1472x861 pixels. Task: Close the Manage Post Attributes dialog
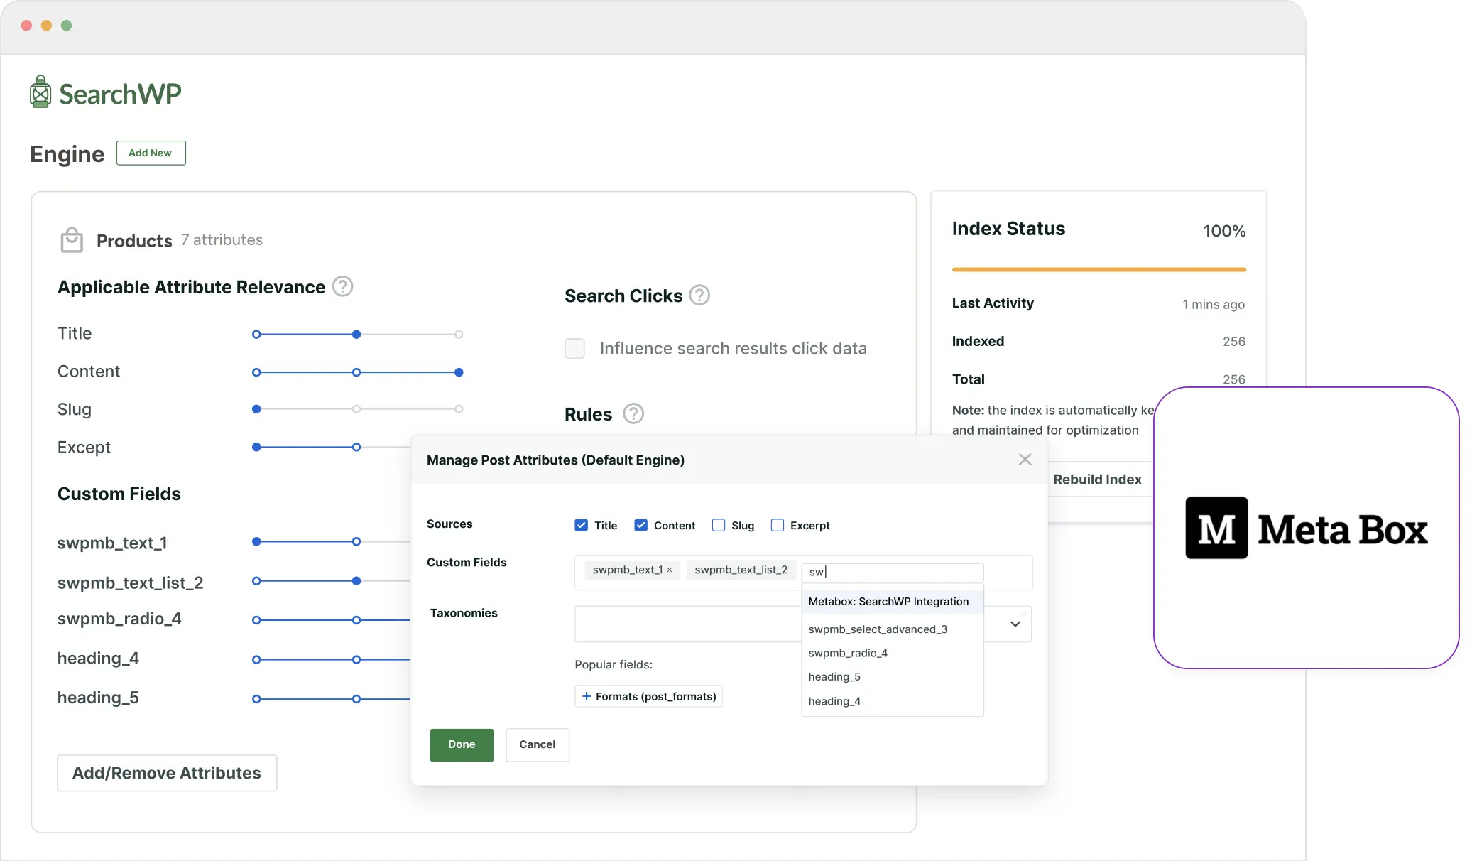1025,459
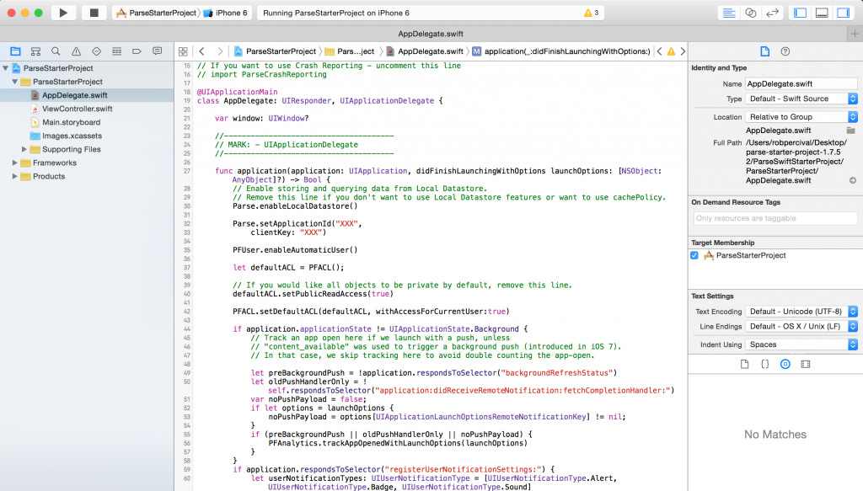Screen dimensions: 863x491
Task: Check the ParseStarterProject target membership box
Action: tap(694, 256)
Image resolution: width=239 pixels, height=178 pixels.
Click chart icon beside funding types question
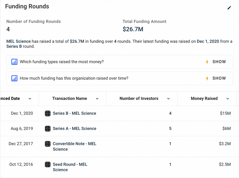pyautogui.click(x=14, y=62)
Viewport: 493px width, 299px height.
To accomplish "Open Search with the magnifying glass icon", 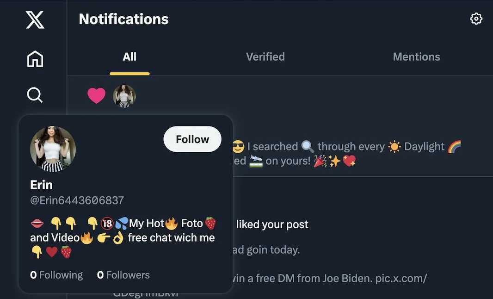I will [35, 95].
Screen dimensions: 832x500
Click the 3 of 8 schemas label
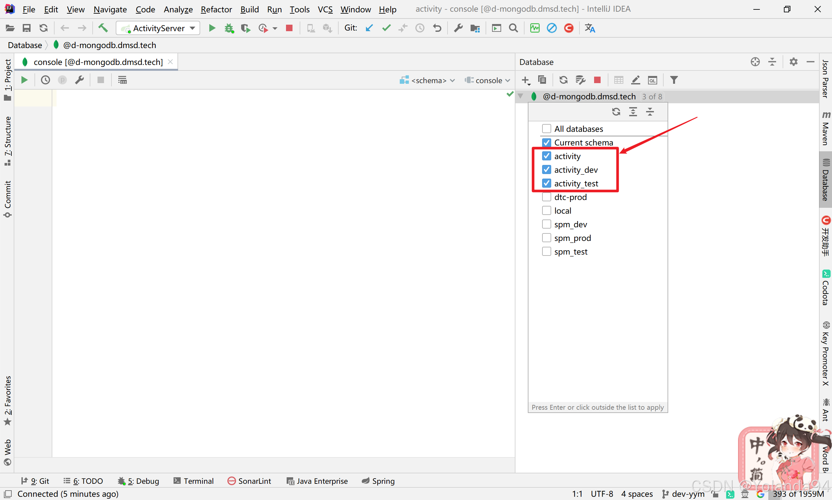pyautogui.click(x=652, y=97)
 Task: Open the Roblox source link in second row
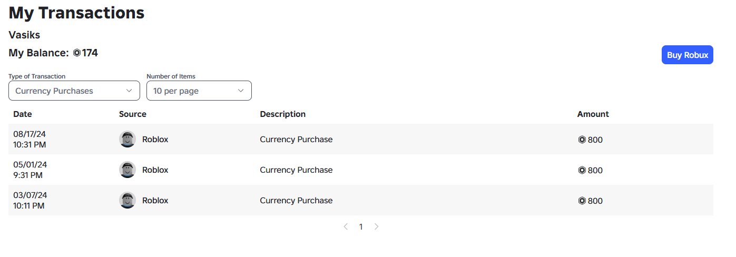point(155,170)
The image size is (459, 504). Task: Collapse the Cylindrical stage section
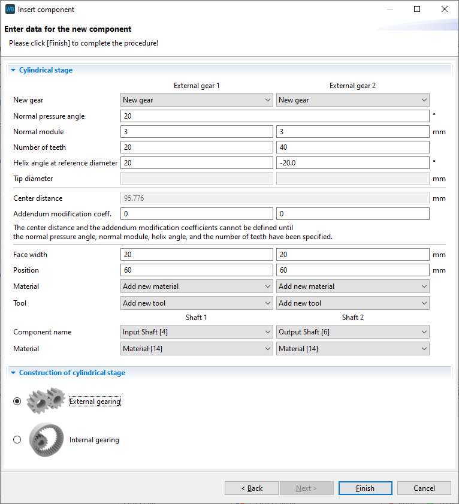(13, 70)
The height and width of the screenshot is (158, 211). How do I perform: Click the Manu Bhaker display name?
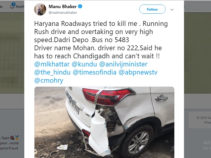63,6
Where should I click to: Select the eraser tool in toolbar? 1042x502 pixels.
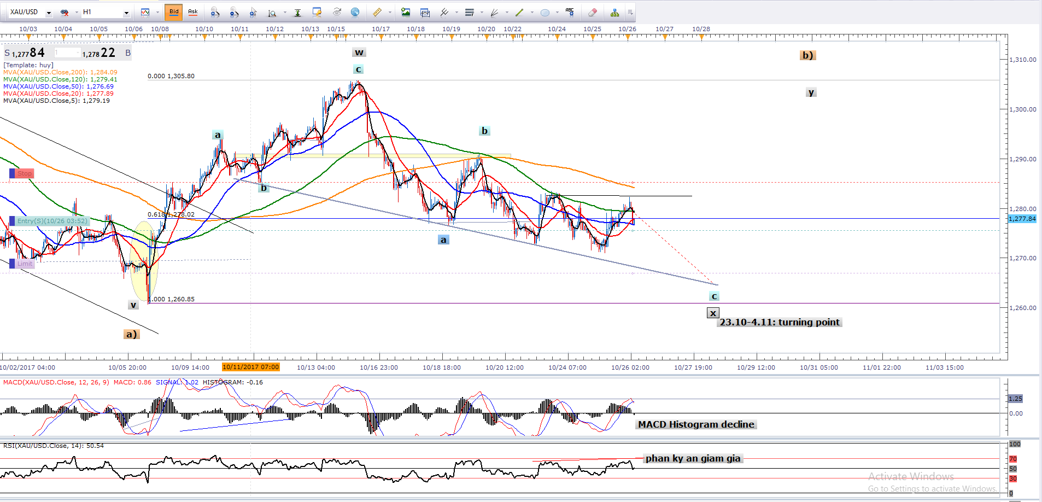click(x=592, y=12)
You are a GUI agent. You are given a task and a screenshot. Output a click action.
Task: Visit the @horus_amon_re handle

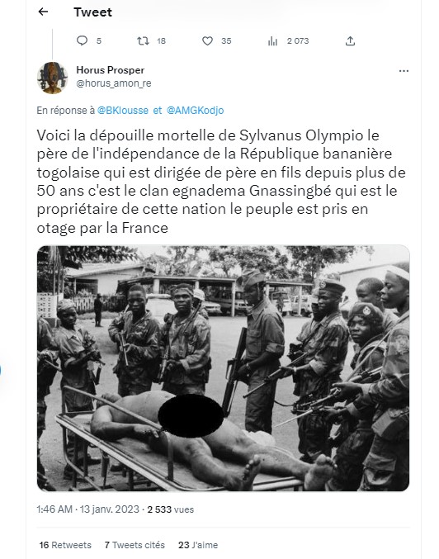coord(114,83)
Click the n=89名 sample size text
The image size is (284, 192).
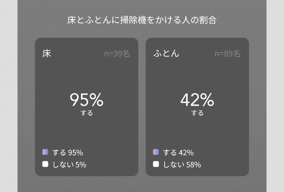click(x=228, y=54)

GIVEN EXERCISE:
Rewrite the stretch from the line containing "The image size is (459, 504)." through the line containing "coord(114,83)", replacing "screenshot" with "screen capture" and changing nothing else. Leave the pictures out of your answer.

EXPECTED ANSWER:
The image size is (459, 504). Task: Collapse the Cylindrical stage section
(13, 70)
The height and width of the screen capture is (158, 211). How do I perform: Click the Manu Bhaker display name?
63,6
Where should I click to: Select the eraser tool in toolbar? 1042x502 pixels.
click(x=592, y=12)
You are a GUI agent. You are given a task and a screen capture. Output a click action.
Task: Visit the @horus_amon_re handle

coord(114,83)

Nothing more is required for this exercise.